::: Provided data :::

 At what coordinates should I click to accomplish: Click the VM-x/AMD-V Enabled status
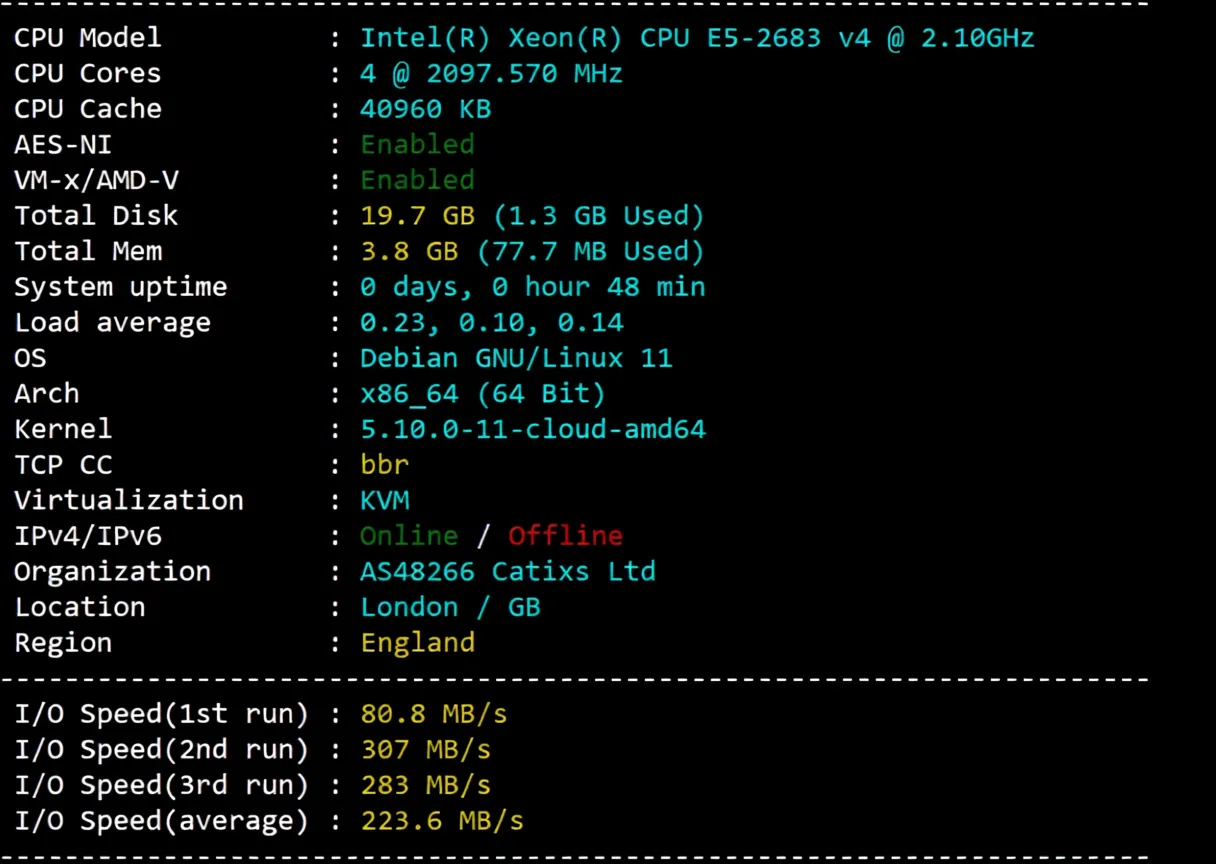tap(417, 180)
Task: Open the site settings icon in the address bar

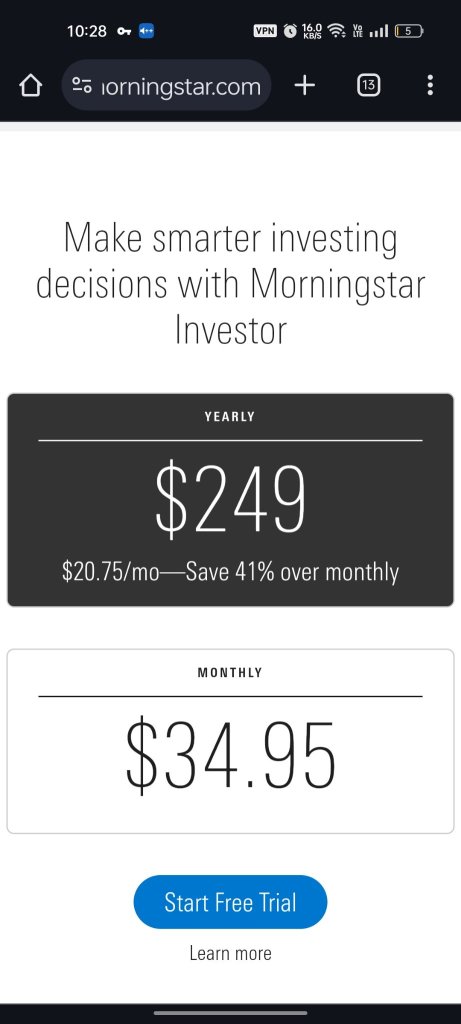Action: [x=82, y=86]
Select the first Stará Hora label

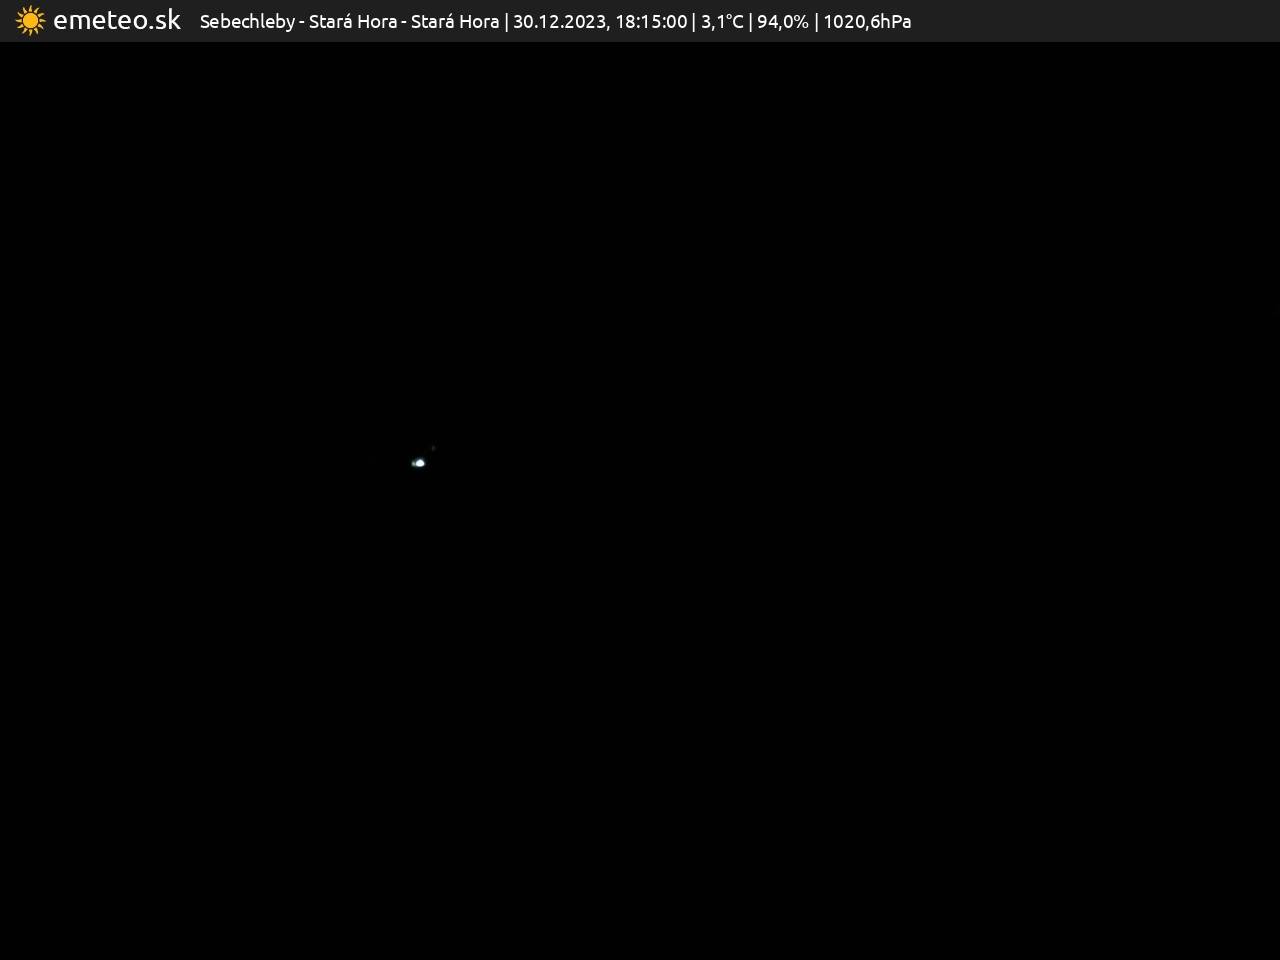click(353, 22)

:::

• Work order:
The expected result is every record above, word for word, with no pictures in it.

• Final answer:
 At what coordinates should I click to accomplish: Click the VM-x/AMD-V Enabled status
tap(417, 180)
Task: Open the site settings icon in the address bar

Action: [x=82, y=86]
Select the first Stará Hora label

click(353, 22)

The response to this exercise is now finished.